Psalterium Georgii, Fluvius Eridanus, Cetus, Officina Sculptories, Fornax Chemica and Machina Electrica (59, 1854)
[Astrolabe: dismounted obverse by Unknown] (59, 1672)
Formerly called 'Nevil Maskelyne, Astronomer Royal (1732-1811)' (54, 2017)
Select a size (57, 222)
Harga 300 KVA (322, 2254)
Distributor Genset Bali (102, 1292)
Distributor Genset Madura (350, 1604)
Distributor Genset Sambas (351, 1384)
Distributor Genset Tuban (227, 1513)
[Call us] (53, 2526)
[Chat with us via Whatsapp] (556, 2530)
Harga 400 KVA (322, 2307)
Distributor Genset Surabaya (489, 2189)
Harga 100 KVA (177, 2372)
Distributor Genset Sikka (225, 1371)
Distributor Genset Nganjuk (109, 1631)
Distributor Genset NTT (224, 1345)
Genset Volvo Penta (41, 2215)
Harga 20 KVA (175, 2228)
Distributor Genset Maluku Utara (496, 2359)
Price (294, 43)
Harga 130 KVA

..............................

The task: When you reach the line that holds "Distributor Genset Surabaya (489, 2189)", please copy it and every line after it through the end of the listing, exactly and with no other lines.

Result for this task:
Distributor Genset Surabaya (489, 2189)
Harga 100 KVA (177, 2372)
Distributor Genset Sikka (225, 1371)
Distributor Genset Nganjuk (109, 1631)
Distributor Genset NTT (224, 1345)
Genset Volvo Penta (41, 2215)
Harga 20 KVA (175, 2228)
Distributor Genset Maluku Utara (496, 2359)
Price (294, 43)
Harga 130 KVA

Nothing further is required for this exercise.